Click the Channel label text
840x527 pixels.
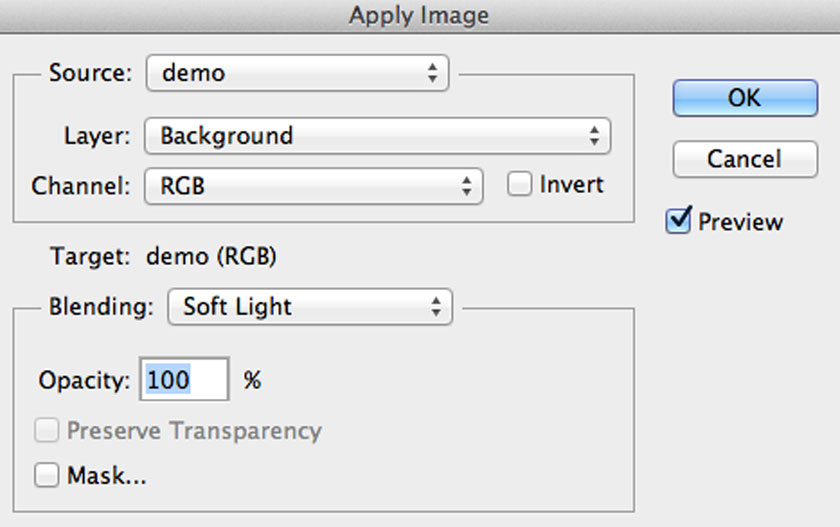80,185
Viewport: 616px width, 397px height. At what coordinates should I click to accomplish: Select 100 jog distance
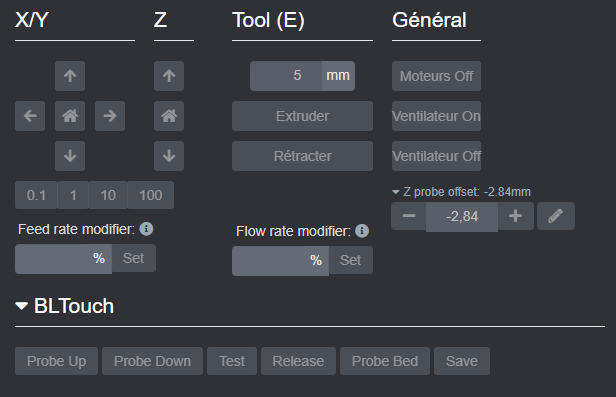click(x=150, y=195)
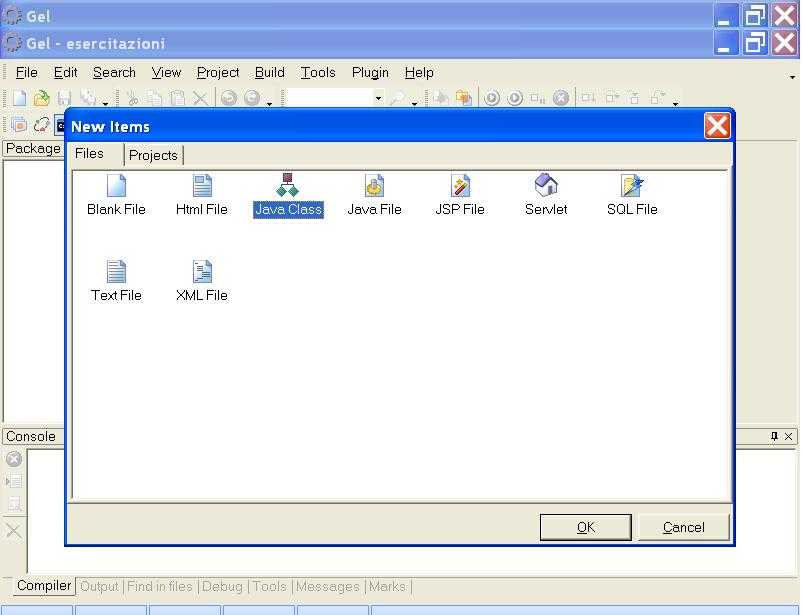Open the Files tab

click(90, 154)
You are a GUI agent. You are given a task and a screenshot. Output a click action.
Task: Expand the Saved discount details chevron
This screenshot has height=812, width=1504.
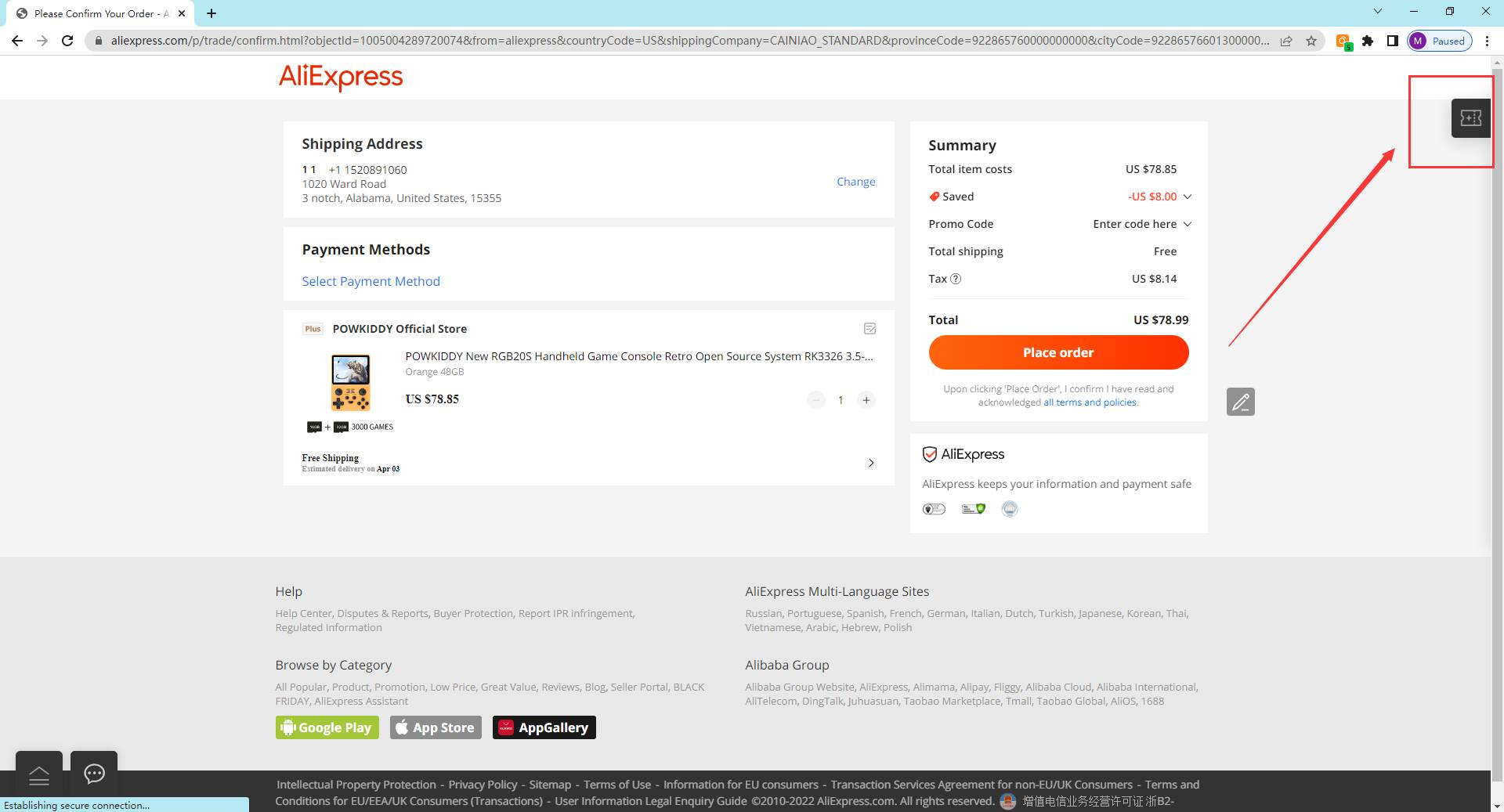tap(1187, 197)
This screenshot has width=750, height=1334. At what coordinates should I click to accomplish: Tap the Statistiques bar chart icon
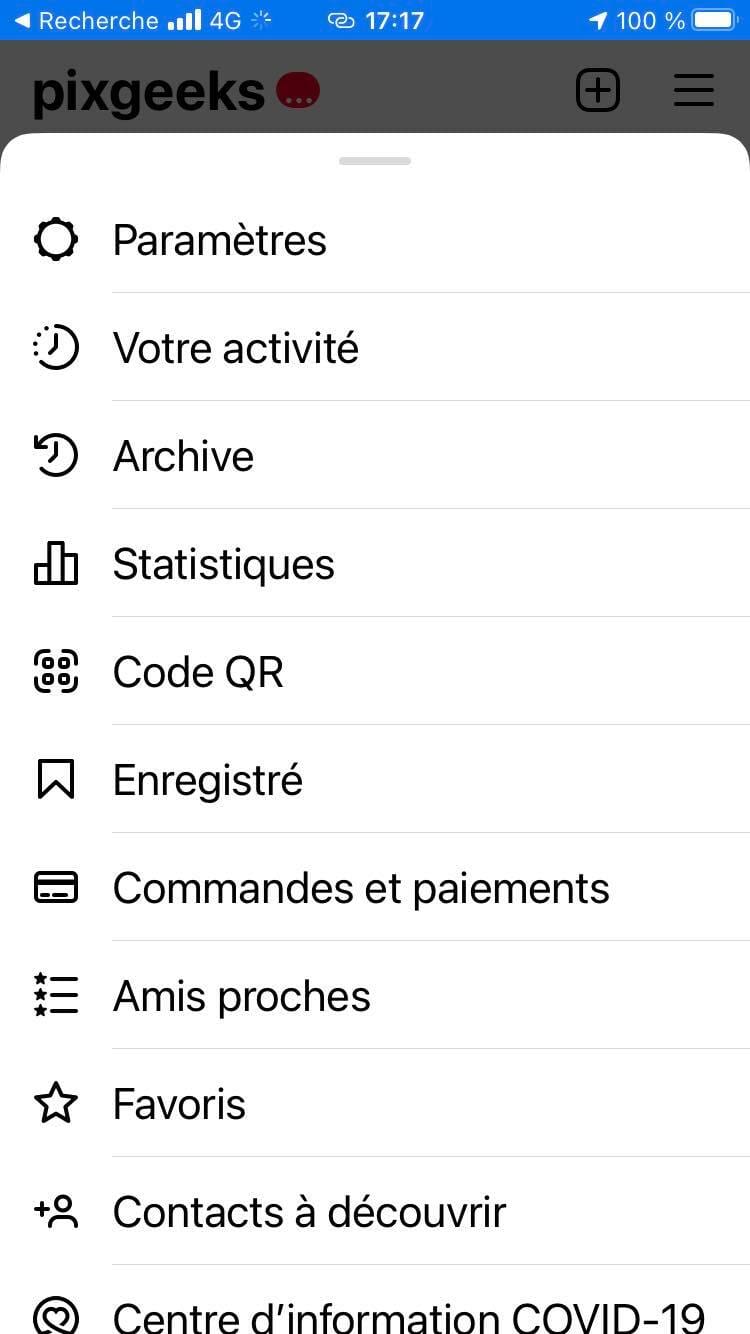tap(56, 564)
....
EXERCISE DETAILS: Repeat exactly the lines in the entries from the one containing "Viewport: 616px width, 397px" to the final line, inclusive, and nothing beyond them; skip pictures.

TASK OUTPUT:
Viewport: 616px width, 397px height. At what coordinates should I click to accomplish: Select 100 jog distance
click(x=150, y=195)
Open the Files tab

click(90, 154)
You are a GUI agent. You are given a task and a screenshot. Output a click action.
Task: Expand the Saved discount details chevron
This screenshot has height=812, width=1504.
tap(1187, 197)
This screenshot has width=750, height=1334. At what coordinates should I click to accomplish: Tap the Statistiques bar chart icon
tap(56, 564)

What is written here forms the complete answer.